(Saved data entries)
*****
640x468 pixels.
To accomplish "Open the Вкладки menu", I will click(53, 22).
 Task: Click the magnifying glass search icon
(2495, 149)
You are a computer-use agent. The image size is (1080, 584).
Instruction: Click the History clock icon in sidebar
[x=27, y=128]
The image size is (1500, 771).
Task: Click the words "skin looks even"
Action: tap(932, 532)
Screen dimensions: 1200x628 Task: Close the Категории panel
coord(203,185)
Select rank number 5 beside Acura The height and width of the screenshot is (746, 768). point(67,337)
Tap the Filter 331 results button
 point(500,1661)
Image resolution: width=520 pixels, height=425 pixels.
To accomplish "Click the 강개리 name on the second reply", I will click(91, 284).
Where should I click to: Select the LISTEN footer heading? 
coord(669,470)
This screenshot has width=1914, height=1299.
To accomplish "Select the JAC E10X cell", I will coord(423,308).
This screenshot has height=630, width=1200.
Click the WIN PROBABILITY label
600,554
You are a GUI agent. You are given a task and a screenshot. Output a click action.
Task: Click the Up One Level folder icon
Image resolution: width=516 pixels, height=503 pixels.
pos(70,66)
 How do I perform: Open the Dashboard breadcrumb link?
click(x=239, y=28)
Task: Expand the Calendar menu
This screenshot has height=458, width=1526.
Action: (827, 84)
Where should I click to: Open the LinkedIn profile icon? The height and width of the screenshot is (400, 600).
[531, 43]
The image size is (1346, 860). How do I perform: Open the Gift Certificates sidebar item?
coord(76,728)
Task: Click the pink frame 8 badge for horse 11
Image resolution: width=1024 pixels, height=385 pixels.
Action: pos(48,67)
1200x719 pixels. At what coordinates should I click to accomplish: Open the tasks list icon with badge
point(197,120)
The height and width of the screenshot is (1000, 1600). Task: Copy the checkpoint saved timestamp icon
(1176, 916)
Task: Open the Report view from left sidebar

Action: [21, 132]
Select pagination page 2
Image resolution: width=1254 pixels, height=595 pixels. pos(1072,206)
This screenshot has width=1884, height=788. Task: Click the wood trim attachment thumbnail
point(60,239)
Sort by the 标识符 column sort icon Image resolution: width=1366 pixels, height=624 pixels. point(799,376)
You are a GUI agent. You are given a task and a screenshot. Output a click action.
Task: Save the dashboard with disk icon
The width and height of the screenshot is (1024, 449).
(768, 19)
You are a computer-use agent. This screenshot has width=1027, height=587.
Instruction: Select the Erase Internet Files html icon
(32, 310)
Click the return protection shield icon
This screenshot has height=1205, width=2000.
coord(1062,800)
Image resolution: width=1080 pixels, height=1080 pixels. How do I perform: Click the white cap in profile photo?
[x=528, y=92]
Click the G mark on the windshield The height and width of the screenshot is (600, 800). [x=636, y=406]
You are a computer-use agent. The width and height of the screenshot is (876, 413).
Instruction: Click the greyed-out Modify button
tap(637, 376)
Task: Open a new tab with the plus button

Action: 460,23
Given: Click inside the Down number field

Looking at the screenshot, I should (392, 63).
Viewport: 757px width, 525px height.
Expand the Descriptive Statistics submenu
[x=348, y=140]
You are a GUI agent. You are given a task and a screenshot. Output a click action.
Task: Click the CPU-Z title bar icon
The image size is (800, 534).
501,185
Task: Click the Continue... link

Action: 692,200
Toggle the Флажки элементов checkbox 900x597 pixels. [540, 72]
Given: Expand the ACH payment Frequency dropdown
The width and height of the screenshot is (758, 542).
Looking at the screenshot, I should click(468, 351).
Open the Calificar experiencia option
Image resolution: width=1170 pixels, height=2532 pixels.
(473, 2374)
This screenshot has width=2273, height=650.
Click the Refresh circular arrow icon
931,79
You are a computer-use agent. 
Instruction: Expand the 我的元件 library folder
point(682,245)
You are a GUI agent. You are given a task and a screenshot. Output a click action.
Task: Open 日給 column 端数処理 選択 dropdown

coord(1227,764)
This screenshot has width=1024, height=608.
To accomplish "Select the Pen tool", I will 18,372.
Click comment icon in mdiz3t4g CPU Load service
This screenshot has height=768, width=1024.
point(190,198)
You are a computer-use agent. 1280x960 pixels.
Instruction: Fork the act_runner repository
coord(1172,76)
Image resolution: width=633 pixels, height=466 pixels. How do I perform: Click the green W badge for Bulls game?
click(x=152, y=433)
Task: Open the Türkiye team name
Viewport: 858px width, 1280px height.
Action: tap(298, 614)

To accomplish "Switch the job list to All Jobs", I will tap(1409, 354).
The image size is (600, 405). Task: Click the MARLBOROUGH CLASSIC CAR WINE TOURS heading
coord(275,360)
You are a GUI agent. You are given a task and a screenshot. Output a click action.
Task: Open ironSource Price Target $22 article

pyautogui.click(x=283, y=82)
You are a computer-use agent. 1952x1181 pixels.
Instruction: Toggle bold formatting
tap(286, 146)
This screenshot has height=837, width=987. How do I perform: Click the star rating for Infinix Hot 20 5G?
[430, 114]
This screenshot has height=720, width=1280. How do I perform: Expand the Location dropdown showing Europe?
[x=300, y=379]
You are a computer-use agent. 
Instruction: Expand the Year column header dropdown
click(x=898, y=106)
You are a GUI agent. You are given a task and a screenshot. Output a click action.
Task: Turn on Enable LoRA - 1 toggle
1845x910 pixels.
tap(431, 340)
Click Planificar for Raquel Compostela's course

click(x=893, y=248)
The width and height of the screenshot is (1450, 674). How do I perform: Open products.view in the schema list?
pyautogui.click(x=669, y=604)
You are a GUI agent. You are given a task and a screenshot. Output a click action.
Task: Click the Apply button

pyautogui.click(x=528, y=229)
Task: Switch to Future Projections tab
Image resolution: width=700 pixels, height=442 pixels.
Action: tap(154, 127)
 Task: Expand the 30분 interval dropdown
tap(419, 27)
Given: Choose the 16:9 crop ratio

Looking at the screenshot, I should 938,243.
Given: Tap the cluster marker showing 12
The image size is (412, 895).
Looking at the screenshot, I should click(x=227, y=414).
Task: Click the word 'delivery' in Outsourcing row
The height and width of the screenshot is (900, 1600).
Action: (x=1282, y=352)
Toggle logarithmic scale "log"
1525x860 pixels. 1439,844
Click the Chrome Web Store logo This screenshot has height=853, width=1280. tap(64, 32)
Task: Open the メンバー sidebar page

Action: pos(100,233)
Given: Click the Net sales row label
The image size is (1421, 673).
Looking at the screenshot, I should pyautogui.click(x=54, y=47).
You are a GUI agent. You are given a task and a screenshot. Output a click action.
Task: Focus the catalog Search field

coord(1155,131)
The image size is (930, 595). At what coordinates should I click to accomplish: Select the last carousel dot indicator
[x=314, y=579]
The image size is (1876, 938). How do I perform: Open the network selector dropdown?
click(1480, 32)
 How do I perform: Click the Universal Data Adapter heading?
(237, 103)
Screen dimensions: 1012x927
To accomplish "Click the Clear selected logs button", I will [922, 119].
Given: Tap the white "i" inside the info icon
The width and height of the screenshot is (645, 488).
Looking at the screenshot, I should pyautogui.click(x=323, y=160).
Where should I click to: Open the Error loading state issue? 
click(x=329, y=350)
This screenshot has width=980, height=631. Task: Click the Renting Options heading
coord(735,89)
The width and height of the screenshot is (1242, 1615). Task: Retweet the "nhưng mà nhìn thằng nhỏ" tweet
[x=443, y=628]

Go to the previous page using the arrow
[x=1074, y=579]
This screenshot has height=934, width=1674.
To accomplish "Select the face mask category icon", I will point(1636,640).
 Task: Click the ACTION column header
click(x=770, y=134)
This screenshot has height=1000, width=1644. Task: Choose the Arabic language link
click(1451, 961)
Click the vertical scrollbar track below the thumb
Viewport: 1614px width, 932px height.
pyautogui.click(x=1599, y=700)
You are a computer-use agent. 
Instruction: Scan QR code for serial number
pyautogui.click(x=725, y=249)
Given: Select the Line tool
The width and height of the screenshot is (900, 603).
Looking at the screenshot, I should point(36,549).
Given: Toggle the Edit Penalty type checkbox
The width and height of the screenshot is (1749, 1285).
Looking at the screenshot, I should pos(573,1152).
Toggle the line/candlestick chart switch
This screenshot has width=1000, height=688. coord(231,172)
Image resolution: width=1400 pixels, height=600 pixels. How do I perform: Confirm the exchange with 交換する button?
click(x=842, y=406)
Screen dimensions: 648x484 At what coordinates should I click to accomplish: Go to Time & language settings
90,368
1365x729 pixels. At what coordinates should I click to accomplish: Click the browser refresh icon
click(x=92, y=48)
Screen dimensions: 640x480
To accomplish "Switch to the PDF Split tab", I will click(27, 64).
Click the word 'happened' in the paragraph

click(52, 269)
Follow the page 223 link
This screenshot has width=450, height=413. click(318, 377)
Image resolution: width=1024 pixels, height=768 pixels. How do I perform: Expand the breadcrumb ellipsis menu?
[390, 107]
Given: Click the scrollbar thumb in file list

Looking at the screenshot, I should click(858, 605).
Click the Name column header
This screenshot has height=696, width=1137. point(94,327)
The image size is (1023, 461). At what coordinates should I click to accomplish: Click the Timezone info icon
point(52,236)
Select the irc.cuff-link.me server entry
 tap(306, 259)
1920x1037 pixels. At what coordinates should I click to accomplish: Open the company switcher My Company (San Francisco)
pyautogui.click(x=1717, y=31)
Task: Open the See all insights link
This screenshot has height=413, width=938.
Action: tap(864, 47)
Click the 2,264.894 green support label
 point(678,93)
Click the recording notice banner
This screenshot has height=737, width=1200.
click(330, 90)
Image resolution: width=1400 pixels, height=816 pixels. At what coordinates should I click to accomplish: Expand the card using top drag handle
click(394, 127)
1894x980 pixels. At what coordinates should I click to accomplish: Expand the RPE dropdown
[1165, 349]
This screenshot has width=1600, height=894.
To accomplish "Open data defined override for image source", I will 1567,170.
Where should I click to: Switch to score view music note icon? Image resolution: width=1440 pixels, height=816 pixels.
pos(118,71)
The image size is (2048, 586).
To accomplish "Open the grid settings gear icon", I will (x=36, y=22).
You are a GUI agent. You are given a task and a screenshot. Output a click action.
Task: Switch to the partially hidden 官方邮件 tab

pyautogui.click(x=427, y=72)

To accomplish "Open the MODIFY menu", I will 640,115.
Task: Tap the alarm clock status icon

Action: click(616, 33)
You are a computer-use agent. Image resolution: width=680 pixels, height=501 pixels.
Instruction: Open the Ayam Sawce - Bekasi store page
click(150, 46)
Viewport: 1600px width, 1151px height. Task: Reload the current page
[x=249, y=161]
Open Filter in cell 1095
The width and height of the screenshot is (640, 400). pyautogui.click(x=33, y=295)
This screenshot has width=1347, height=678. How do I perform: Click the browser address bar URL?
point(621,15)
*****
▸ Task item
In the entries above, find lines with "checkbox" and copy each.

▸ The answer
Toggle the Флажки элементов checkbox 900x597 pixels. [540, 72]
Given: Toggle the Edit Penalty type checkbox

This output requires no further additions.